Она колыхается от еле сдерживаемого смеха, степенно разглаживает на коленях какую-то белую ленту с криво выведенными химическим карандашом буквами.
Бабушка — сплошное солнышко. Она радехонька, что так ловко отбрила ученого человека.
— Леня, — просит она, — ведерца два водицы с Василкова колодца спроворь, ладнехонько?
Вожжи разговора в ее руках, и она не особенно торопит его.
— А что едите? — Директор гасит «беломорину» и растирает ногой.
— Картошка печена, картошка варена, картошка тушена и суп — из картошки! Худо рази? В войну три воза лебеды съела. А то — картовны лепешки… Не едал картовных опекишей? Как картошку морозом прихватит, самое времечко пекчи… Ох-ма, не дома, а и дома, да не на печке… — неизвестно что припомнив, вздыхает Гомазениха. — А скажи-ко, дилехтор, куда из магазина пшенка делась? А скоромно масло? Какой враг сломал пекарню? Можот, мне опять лебеду лопать, а, дилехтор? А пошто бабы тутошни без гребенок сидят, руками волосья чешут?
— Это временные недостатки, Александра Михайловна. Думается, что в третьем квартале мы эти трудности изживем… А сколько вам лет? — Директору нравятся ответы бабушки. И он как бы ждет от нее каких-то новых чудинок.
— Экой ты… вьюн! План уже выполнила. Вторую сотню разменяла посля Страстной…
— Так вы по плану?!
— По плану. Нонче без плана никак нельзя. Нон-че третий год пятилетки.
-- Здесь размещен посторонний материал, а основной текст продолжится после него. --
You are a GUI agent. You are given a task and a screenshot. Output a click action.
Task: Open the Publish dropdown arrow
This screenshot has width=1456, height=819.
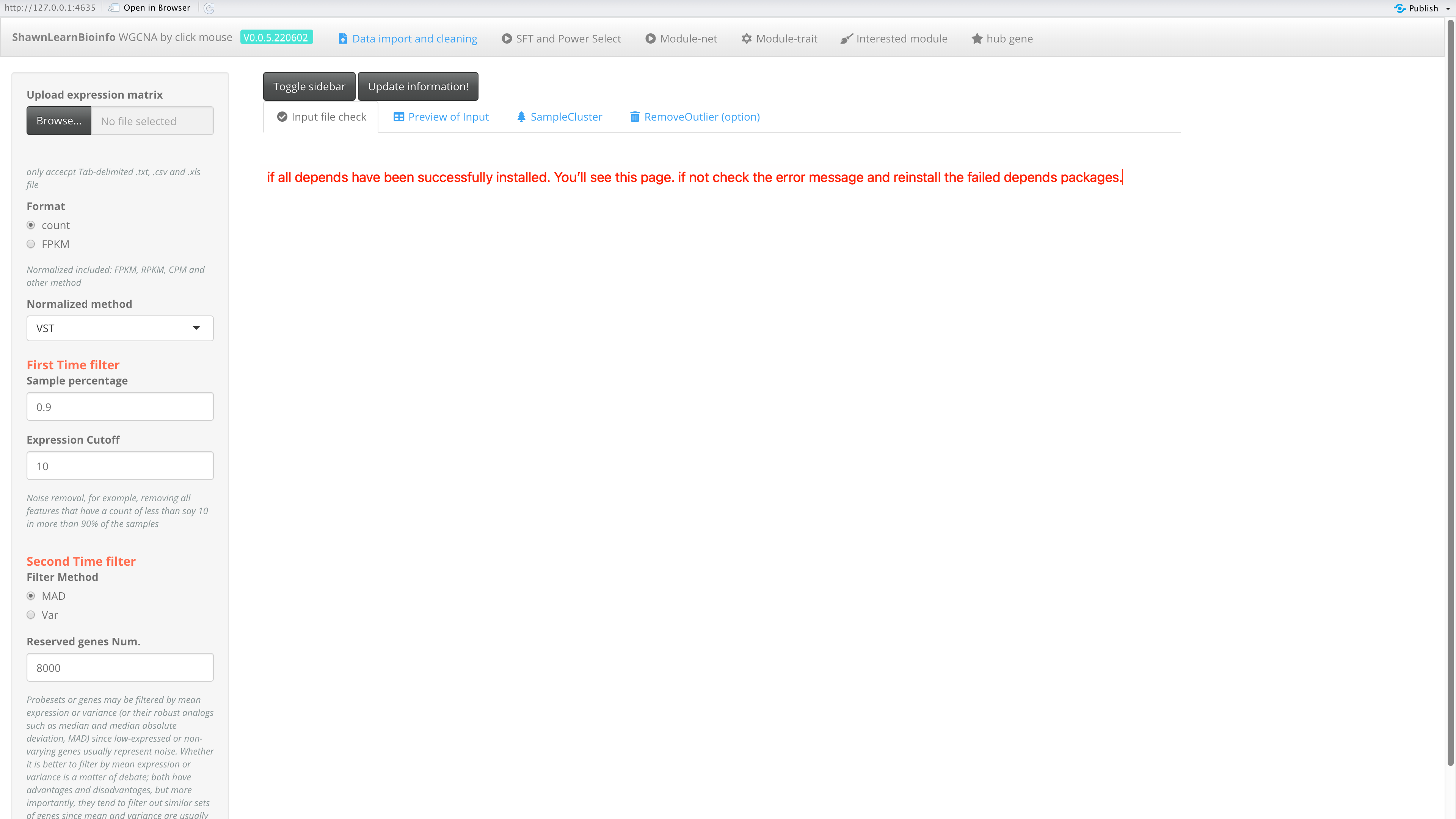[x=1448, y=8]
Решающий!
Директор хохочет и, отирая вышитым платком лицо, говорит:
— Уморили вы меня, Александра Михайловна! Ладно, живите, бог с вами. Мы вас не тронем…
Бабушка поворачивается ко мне и поясняет, кивая головой на директора:
— Оне, вишь ты, меня корчевать сбираются. Я тут как чирей осередь обчественных полей. Не видят от меня некакой пользы.
Директор осматривает крышу избенки и оценивает:
— А худая у вас крыша, худая…
— Не крыша худая, — с ожесточением возражает хозяйка, — люди худые. Дала намедни денег двум гадам — оне крышу и оммыли!.. И толь, на заплатки дала, профанфурили! А ведь не фишером хочу крышу крыть, как у тя, дилехтор, пятистенка каменная! Не ревизоры ставить заради гляделок!..
И, разглаживая ленту на коленях, убежденно добавляет:
— Я свою развалюху и на твое каменны хоромы не променяю-ю-ю. Кидать не хочу-у-у-у. Хватера, слава те, господи, хороша. Своя хатка — родима матка.